Les archives du Père Castor inscrites au Registre Mémoire du monde de l’UNESCO

Roule-galetteMichkaApoutsiak le flocon de neige ou encore Poule rousse sont aujourd'hui des classiques de la littérature jeunesse francophone. Ils ont en commun d’avoir été publiés dans la collection du Père Castor, fondée en 1931 par l’éditeur Paul Faucher, au sein des éditions Flammarion à Paris.

Ces livres pour enfants auxquels des créateurs russes, allemands, polonais, tchèques, hollandais, suédois, belges et français ont collaboré, sont aujourd’hui traduits dans une vingtaine de langues.
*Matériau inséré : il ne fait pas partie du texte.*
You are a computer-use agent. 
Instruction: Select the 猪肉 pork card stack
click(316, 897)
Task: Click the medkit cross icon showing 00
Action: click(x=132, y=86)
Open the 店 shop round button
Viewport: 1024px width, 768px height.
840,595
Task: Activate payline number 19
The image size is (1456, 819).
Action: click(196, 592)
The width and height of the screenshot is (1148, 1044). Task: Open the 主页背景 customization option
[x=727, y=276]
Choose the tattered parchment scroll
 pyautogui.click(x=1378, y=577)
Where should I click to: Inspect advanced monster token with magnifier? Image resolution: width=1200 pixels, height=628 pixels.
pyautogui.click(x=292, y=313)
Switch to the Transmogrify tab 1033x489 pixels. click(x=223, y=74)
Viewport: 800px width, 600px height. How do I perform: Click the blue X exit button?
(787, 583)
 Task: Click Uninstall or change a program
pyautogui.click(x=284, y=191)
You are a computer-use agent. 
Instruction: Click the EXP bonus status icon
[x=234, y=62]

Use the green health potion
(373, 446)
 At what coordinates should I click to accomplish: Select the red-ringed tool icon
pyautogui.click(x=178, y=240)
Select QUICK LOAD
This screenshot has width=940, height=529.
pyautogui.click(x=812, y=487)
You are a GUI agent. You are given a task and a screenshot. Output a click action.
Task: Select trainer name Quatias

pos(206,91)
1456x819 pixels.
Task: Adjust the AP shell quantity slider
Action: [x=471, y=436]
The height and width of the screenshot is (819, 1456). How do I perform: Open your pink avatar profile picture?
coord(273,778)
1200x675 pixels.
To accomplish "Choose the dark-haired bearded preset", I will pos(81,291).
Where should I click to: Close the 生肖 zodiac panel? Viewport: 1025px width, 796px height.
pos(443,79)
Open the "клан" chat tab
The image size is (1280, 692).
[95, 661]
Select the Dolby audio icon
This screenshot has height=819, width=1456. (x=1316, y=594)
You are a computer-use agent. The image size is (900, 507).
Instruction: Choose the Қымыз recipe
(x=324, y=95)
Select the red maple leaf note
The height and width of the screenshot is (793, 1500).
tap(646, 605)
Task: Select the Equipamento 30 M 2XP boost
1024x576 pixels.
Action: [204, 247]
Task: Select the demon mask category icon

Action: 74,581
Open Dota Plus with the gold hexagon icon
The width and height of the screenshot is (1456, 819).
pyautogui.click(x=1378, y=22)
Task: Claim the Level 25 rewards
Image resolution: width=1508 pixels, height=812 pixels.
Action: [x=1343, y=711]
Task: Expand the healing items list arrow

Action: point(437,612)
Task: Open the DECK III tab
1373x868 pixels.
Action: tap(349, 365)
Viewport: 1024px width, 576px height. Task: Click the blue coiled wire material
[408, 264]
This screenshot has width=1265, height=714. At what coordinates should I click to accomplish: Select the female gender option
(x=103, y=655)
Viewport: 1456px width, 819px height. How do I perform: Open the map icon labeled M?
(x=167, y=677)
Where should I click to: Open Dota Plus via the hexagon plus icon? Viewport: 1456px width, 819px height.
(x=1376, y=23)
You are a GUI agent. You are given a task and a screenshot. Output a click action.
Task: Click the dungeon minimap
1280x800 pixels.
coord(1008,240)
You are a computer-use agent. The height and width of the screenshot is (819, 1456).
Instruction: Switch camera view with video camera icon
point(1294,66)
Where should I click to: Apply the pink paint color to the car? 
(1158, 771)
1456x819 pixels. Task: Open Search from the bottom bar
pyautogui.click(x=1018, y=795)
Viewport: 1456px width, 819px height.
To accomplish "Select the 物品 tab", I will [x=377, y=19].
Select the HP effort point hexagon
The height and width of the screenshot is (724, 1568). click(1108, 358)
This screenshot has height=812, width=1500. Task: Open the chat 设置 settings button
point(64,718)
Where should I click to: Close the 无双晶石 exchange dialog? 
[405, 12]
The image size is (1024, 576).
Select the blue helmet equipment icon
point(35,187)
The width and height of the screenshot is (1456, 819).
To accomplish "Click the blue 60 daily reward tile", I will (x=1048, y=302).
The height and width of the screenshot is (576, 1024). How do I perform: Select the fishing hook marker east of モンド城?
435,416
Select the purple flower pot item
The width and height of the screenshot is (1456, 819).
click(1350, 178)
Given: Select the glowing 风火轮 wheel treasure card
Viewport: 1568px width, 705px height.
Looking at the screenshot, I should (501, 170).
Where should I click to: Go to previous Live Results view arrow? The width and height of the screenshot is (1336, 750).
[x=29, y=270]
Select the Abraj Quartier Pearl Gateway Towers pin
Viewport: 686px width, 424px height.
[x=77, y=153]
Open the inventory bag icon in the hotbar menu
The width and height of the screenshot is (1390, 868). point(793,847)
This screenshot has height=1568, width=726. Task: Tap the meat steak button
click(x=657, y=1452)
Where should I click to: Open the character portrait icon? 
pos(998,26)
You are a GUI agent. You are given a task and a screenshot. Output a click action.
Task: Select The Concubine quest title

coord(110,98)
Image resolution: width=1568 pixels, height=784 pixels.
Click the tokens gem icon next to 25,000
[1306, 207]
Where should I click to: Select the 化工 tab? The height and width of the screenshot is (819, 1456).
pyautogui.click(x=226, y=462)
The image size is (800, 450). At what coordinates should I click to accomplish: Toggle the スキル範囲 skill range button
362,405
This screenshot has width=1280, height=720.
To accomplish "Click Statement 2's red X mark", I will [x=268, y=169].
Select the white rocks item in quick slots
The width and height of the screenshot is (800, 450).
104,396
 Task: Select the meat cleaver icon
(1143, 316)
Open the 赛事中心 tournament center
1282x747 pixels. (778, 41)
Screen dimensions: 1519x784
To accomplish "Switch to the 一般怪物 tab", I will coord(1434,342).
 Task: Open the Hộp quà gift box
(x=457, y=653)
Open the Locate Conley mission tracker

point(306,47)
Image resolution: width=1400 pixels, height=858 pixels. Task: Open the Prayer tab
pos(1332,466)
Et depuis 2017, les archives du Père Castor sont inscrites au Registre Mémoire du monde de l’UNESCO.

L’originalité des albums, parfois inspirés de contes traditionnels, réside dans la modification radicale de la mise en page. Textes et images sont désormais sur une même page, ce qui facilite la lecture. L’image devient complémentaire du texte.

Situées pour l’essentiel à Meuzac, en Haute-Vienne, dans le centre de la France, les archives du Père Castor, rassemblées par Paul Faucher jusqu’à sa mort en 1967, comprennent des documents relatifs à ses débuts en tant que libraire mais surtout à la conception, à la fabrication et à la diffusion de la collection « Les albums du Père Castor » (1931-1967). On y trouve des notes, des premières éditions, des dessins originaux, des enregistrements, des photographies mais aussi des courriers envoyés par les enfants au Père Castor.

Le Registre international Mémoire du monde recense des éléments du patrimoine documentaire présentant un intérêt international et une valeur universelle comme le journal d’Anne Frank, des affiches de films cubains, des manuscrits de l’écrivain russe Fiodor Dostoïevski ou encore des archives sonores de musique chinoise traditionnelle. L’inscription au registre marque l'importance de ce patrimoine, contribue à le faire mieux connaître et permet d’y accéder plus facilement, facilitant sa préservation dans le temps.